Duurzame aanpak van armoede
Armoede is een enorm probleem, zoals blijkt uit de cijfers: meer dan twee miljoen Belgen lopen het risico op armoede en sociale uitsluiting en bijna 500.000 mensen worden geconfronteerd met ernstige materiële ontbering. En deze cijfers houden geen rekening met de verarming van het minder rijke deel van de middenklasse als gevolg van de energiecrisis. Dit deel van de bevolking, dat nu al in moeilijkheden verkeert, voelt een reëel risico om af te glijden als de energiecrisis aanhoudt.

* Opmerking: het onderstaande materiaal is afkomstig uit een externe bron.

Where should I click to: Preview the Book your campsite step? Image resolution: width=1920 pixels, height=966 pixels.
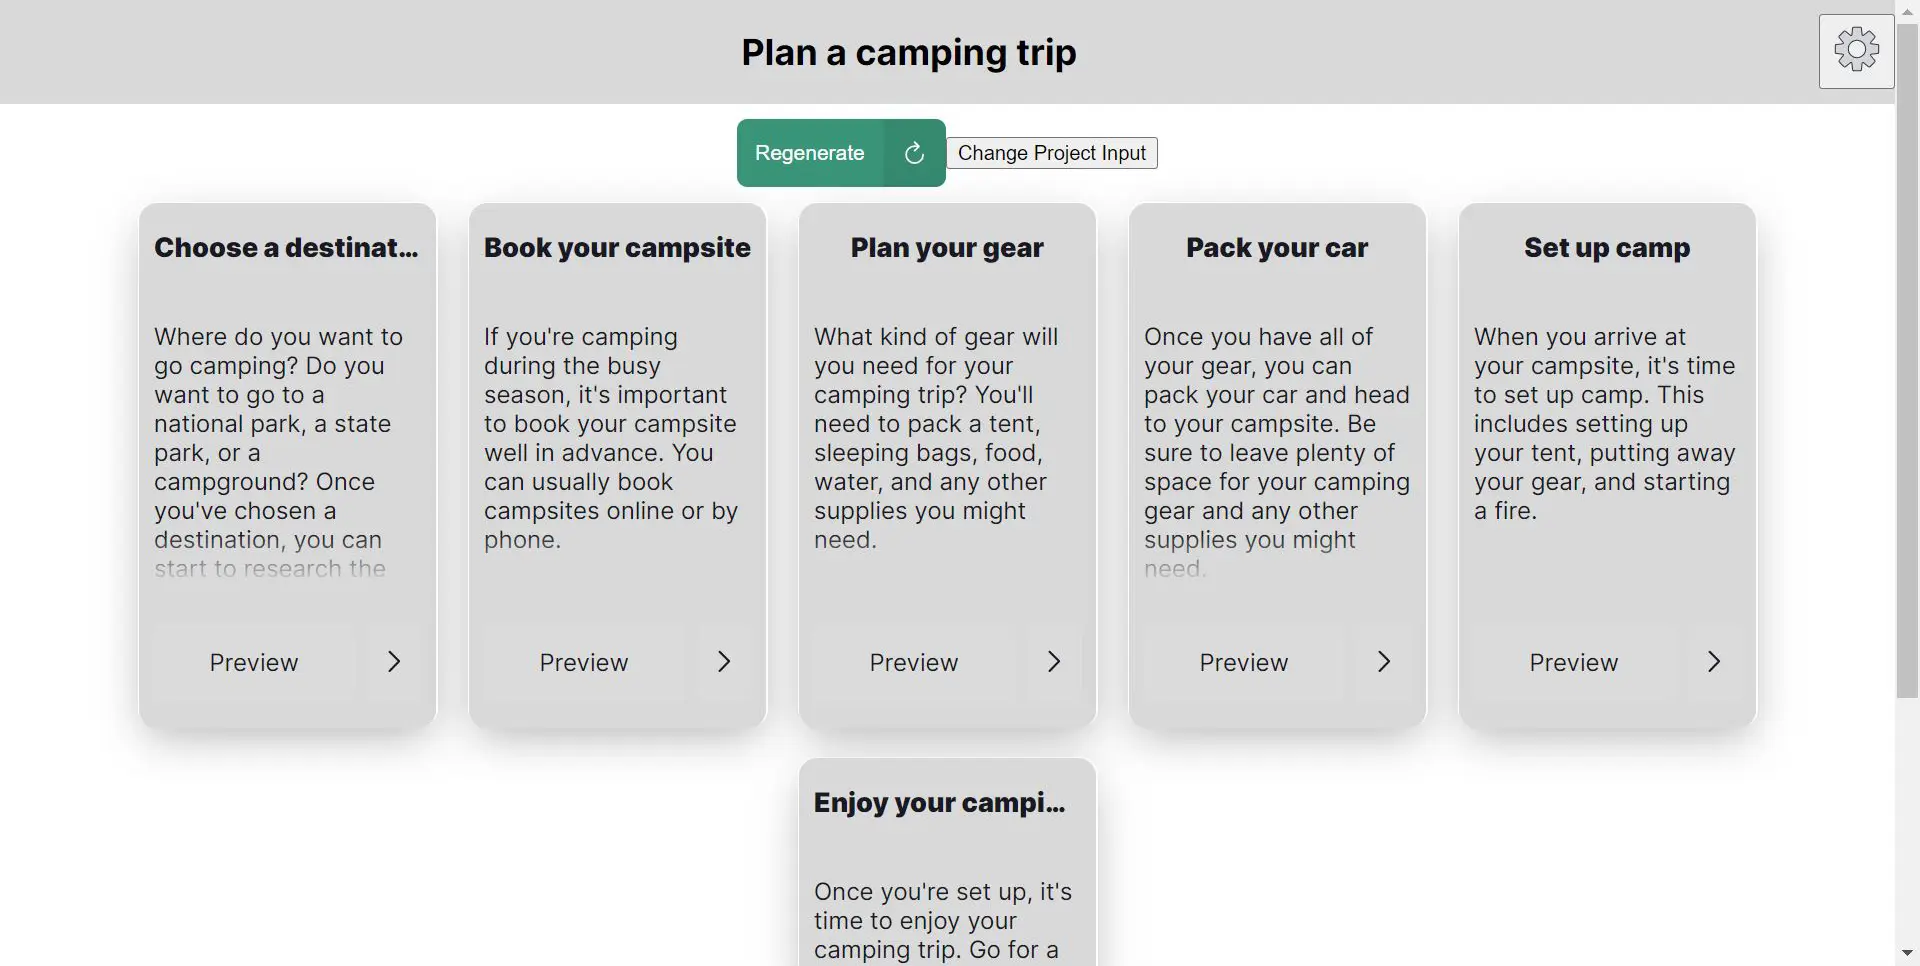(584, 663)

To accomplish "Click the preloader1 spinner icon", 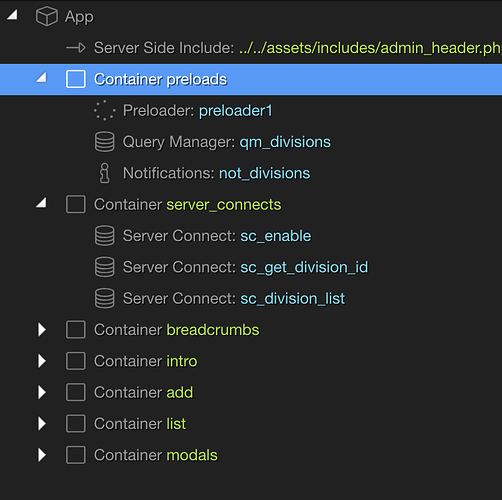I will pyautogui.click(x=105, y=110).
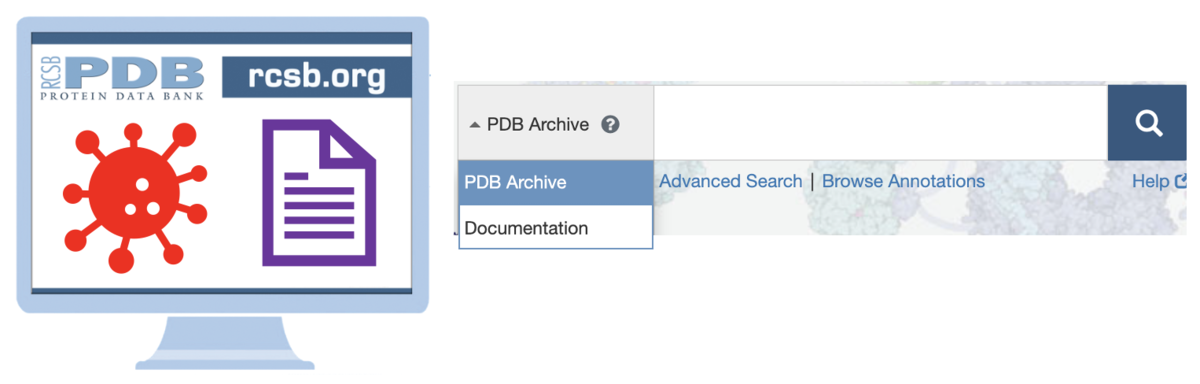Select Documentation option in dropdown list
Viewport: 1200px width, 384px height.
click(x=556, y=228)
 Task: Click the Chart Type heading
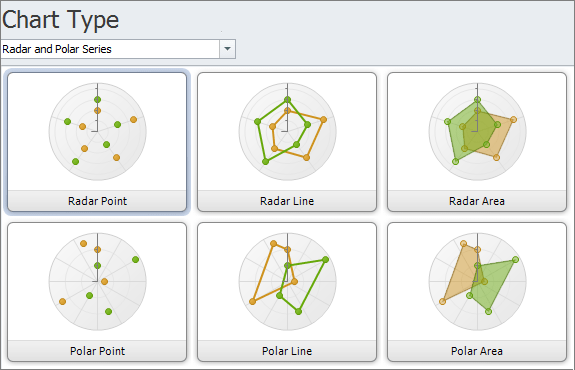pos(61,20)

Armoede is ook een cruciale kwestie, en wel om drie redenen:
Ten eerste brengt armoede de autonomie en de waardigheid van mensen in gevaar. Ze doet afbreuk aan het leven van mensen en verhindert dat kinderen, jongeren en volwassenen in hun ontwikkeling hun volledige potentieel voor zichzelf en voor anderen verwezenlijken.

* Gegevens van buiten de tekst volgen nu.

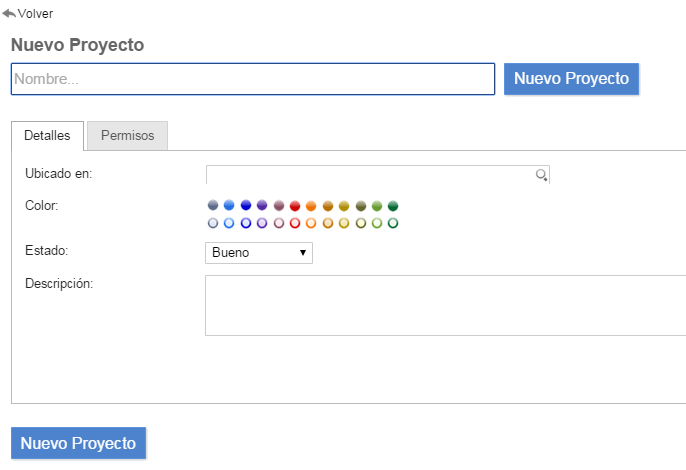Screen dimensions: 686x470
Task: Click the Volver back arrow icon
Action: pos(9,14)
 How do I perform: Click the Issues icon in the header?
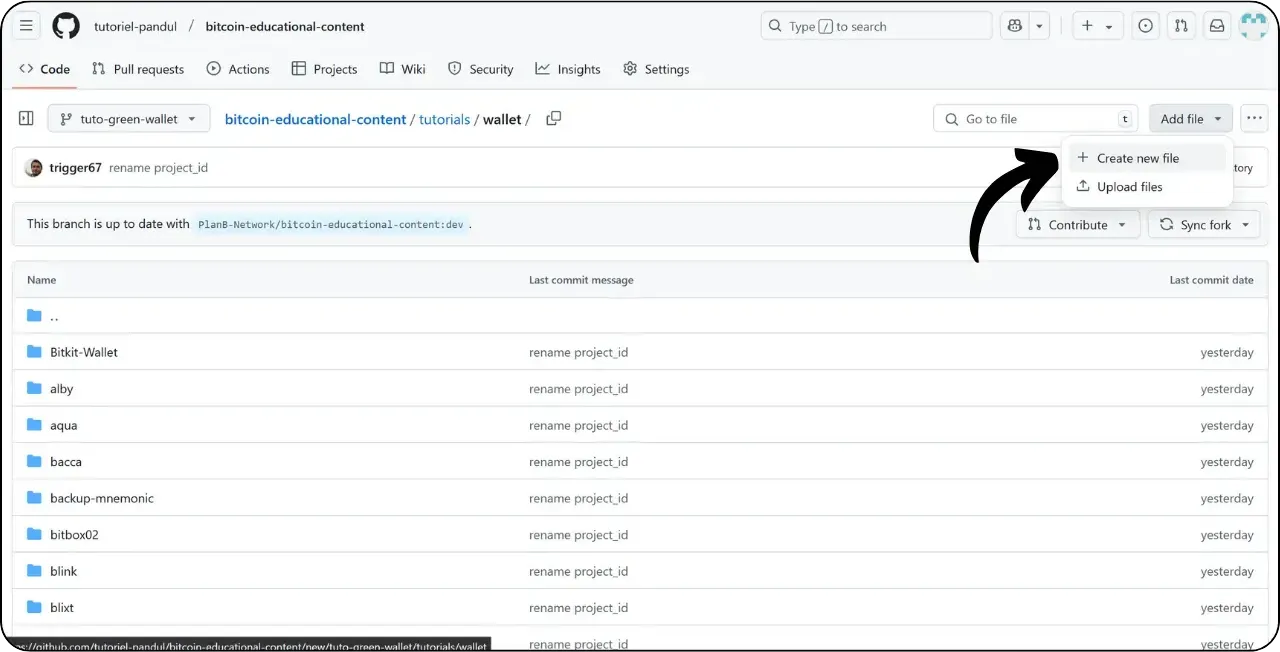coord(1145,25)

Ten tweede schaadt ze de samenleving. Enerzijds omdat armoede, door individuen te beschadigen, de gemeenschap berooft van de bijdragen van allen: wanneer burgers uit de boot vallen, verliest de hele samenleving. Anderzijds omdat ze de stabiliteit van bepaalde wijken en gemeenten in gevaar brengt.

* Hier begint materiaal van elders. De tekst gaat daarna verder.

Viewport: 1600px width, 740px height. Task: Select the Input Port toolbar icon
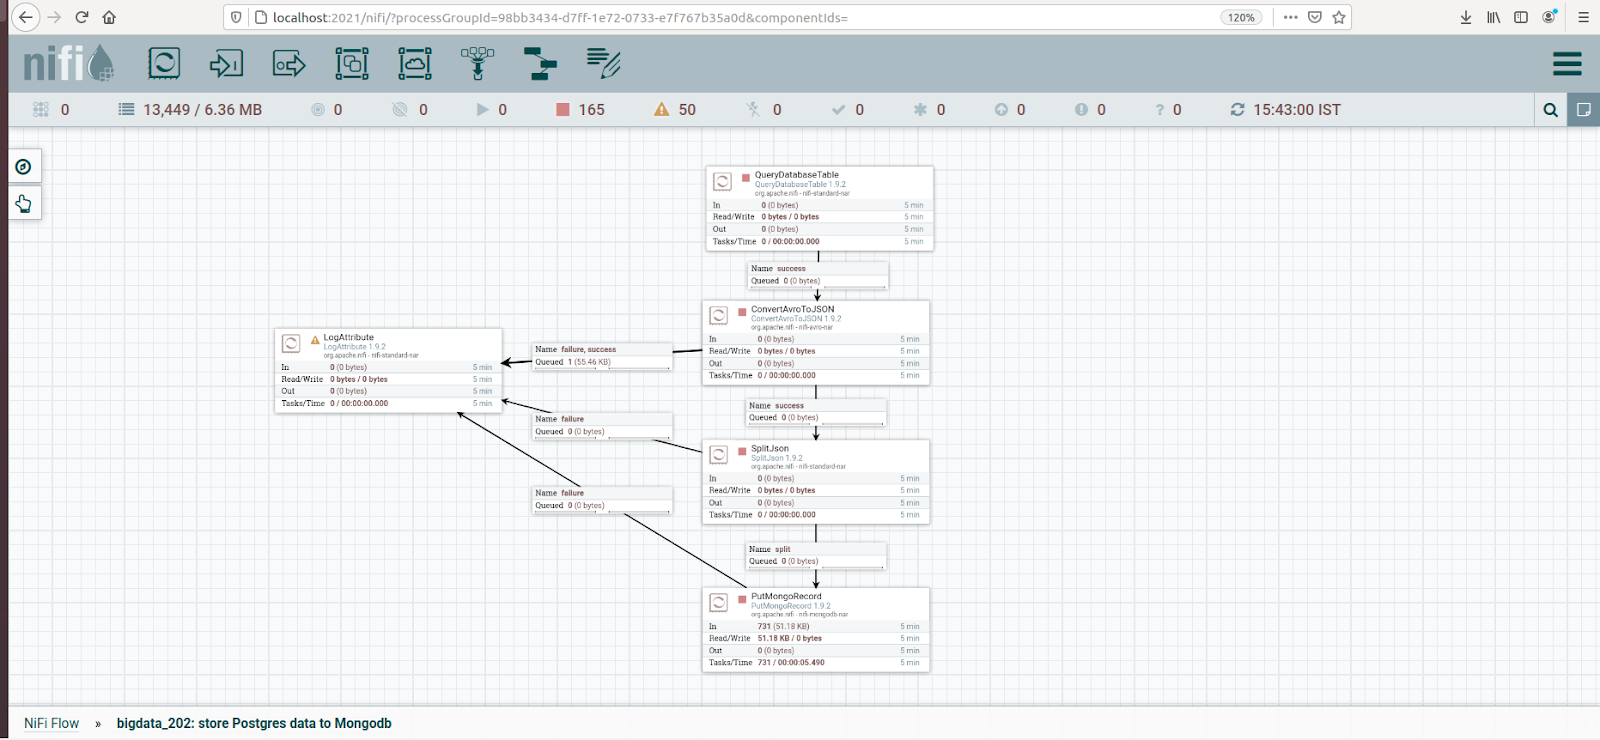click(x=226, y=64)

Ten slotte stelt armoede de rol van de staat en de gemeenschap ter discussie. Wij vinden dat de staat niet verantwoordelijk moet worden gehouden voor het geluk van individuen. Ieder van ons, niet een of andere autoriteit, moet kunnen beslissen wat wij als een goed leven beschouwen. Maar de staat, en meer in het algemeen de gemeenschap, moet mensen verzekeren en beschermen tegen onge-vallen en gevaren van het leven. Het toeval bepaalt ons leven, van onze geboorte tot onze dood, en we zijn daarbij niet allemaal gelijk. De staat en het maatschappelijke middenveld moeten optreden om de impact van dit onrecht als gevolg van het toeval te beperken. Zij moeten de omstandigheden creëren die een waardig leven mogelijk maken.